- From: Martin J. Dürst <duerst@it.aoyama.ac.jp>
- Date: Wed, 18 Jan 2012 13:10:05 +0900
- To: Koji Ishii <kojiishi@gluesoft.co.jp>
- CC: CE Whitehead <cewcathar@hotmail.com>, "matial@il.ibm.com" <matial@il.ibm.com>, "jdaggett@mozilla.com" <jdaggett@mozilla.com>, "public-i18n-bidi@w3.org" <public-i18n-bidi@w3.org>, "www-international@w3.org" <www-international@w3.org>
On 2012/01/17 22:52, Koji Ishii wrote: > Thank you everyone for very prompt replies. > > After looking at your replies, I started to wonder, maybe the way I asked the question wasn't very good, so please allow me to rephrase. > > We editors expect most non-East Asian authors would use "text-orientation: sideways-right" as explained in the figure[1]. In this style, all non-East Asian characters such as Latin or bi-di renders sideways, rotated by 90 degrees, as you all recommended.

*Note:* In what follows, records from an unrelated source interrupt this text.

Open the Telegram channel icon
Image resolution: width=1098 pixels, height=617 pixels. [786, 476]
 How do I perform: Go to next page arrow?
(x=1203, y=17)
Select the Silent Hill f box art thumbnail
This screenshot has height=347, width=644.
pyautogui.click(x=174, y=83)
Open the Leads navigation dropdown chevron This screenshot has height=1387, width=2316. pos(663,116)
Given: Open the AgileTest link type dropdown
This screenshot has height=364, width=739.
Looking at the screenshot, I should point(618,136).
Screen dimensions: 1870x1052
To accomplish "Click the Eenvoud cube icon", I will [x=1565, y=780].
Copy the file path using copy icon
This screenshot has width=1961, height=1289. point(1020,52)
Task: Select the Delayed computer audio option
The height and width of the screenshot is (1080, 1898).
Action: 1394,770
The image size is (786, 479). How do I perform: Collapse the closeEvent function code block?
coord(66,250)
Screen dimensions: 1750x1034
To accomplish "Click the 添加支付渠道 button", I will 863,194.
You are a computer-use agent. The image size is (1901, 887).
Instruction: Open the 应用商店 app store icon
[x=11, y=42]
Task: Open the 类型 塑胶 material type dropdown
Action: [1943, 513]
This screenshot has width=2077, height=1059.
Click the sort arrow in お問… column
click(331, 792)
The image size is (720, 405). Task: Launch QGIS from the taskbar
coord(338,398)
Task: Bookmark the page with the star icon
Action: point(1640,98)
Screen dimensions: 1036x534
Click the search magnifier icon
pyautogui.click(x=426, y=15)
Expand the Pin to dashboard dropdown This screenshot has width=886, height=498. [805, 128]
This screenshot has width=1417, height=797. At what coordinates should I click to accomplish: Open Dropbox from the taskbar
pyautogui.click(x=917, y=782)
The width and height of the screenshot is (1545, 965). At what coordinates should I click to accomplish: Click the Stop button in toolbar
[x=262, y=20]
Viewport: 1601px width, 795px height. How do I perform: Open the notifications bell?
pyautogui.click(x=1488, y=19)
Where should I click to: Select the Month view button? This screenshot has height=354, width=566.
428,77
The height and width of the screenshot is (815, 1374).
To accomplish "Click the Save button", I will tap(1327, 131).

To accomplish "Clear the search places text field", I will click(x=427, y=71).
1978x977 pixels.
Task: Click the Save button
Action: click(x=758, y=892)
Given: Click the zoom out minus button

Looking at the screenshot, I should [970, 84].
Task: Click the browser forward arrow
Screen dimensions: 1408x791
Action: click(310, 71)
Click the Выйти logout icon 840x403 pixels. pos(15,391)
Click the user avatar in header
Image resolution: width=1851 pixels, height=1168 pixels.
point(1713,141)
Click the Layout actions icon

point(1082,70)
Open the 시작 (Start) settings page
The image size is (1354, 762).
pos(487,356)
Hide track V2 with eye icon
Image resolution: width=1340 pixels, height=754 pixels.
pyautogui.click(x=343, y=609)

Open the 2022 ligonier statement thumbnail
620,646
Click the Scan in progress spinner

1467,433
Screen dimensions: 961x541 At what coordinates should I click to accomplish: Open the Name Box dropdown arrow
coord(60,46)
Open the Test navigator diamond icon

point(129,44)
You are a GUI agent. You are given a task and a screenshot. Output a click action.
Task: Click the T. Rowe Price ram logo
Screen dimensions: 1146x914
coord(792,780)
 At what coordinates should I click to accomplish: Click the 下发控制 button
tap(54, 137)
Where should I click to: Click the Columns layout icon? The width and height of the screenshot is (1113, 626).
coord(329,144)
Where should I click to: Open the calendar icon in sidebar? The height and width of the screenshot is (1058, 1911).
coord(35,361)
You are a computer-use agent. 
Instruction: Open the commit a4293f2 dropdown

So, that's good to have this many confirmation. "text-orientation: sideways-right" seems to be quite okay for Latin or other LTR script in vertical. But wouldn't one want to use "text-orientation: sideways-left" for Arabic or Hebrew, or otherwise all or mostly RTL text in vertical? Regards, Martin.